[SUPPLIED PASSAGE]
Friday, February 27, 2009

Shifting Angles of Interpretation: Reading Jhumpa Lahiri

Posted by Todd Pierce on February 27, 2009

Jhumpa Lahiri is one of our finest short story writers. She has won such prestigious awards as the O.Henry, Pen/Hemingway and the Pulitzer Prize for her novel the Namesake. Her most recent collection of short stories, Unaccustomed Earth, will be released in paperback this April.

I recently began reading Jhumpa Lahiri after buying her most recent collection of short stories, Unaccustomed Earth. Since then I have closely read most of her work—if not repeatedly so. I believe Lahiri is a distinctive writer because of the way in which she can rapidly change the moods and perspectives of her characters in a subtle yet deceptive manner.

She achieves this effect with the combination of her balanced prose style and abrupt turns of thought. For example, the following two sentences in the excerpt below are roughly the same length, yet the second abruptly contradicts the first, producing a jarring effect:

There were times Ruma felt closer to her mother in death than she had in life, an intimacy born simply of thinking of her so often, of missing her. But she knew that this was an illusion, a mirage, and that the distance between them was now infinite, unyielding.

This passage surprised me in both a pleasant and disturbing way. Ruma, one of the main characters from the title story of Unaccustomed Earth, first claims that she has ironically become “closer to her mother in death,” implying that new life is generated from her grief—but she then abruptly negates herself in the second sentence, claiming that this newly created “intimacy” is actually an “illusion.”

[INFORMATION SUPPLIED]
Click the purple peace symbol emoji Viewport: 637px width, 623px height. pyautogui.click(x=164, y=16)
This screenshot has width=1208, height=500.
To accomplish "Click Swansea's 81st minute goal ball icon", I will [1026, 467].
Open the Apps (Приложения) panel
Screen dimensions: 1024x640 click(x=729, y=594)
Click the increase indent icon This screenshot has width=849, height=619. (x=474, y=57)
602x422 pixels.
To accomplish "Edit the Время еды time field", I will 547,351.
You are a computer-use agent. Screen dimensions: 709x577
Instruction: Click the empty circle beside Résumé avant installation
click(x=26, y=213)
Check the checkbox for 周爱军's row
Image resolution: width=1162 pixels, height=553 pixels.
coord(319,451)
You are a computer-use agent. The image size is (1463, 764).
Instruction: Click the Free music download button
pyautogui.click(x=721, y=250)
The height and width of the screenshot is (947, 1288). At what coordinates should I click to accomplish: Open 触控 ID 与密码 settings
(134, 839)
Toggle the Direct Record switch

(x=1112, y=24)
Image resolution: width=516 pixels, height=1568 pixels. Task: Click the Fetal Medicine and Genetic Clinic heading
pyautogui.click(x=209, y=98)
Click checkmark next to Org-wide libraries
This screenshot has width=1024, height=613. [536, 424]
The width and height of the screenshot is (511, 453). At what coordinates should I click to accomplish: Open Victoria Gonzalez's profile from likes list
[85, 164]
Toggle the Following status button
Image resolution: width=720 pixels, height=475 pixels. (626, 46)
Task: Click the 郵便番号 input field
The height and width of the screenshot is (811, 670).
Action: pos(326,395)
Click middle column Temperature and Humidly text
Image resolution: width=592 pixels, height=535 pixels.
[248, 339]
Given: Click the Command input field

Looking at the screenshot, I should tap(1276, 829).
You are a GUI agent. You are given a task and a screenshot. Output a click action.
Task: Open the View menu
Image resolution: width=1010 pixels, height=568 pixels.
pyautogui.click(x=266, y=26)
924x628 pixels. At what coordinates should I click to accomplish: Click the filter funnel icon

[EXERCISE INSTRUCTIONS]
1. In the Lahiri post, update the part that opens with the words containing "Friday, February 27, 2009" and closes with "yet deceptive manner.", changing "prestigious" to "distinguished".
2. Using the Lahiri post, decide whether each statement agrees with it. Answer yes or no, and quote the deciding words.
(a) Lahiri won the Pulitzer Prize for the Namesake.
(b) The paperback of Unaccustomed Earth is due out in June.
(c) The writer started reading Lahiri after buying Unaccustomed Earth.
3. According to the Lahiri post, which story in Unaccustomed Earth has Ruma as one of its main characters?

[SOLUTIONS TO THE TASKS]
1.
Friday, February 27, 2009

Shifting Angles of Interpretation: Reading Jhumpa Lahiri

Posted by Todd Pierce on February 27, 2009

Jhumpa Lahiri is one of our finest short story writers. She has won such distinguished awards as the O.Henry, Pen/Hemingway and the Pulitzer Prize for her novel the Namesake. Her most recent collection of short stories, Unaccustomed Earth, will be released in paperback this April.

I recently began reading Jhumpa Lahiri after buying her most recent collection of short stories, Unaccustomed Earth. Since then I have closely read most of her work—if not repeatedly so. I believe Lahiri is a distinctive writer because of the way in which she can rapidly change the moods and perspectives of her characters in a subtle yet deceptive manner.

2.
(a) Yes: "the Pulitzer Prize for her novel the Namesake"
(b) No: "will be released in paperback this April"
(c) Yes: "I recently began reading Jhumpa Lahiri after buying her most recent collection of short stories, Unaccustomed Earth"

3. The title story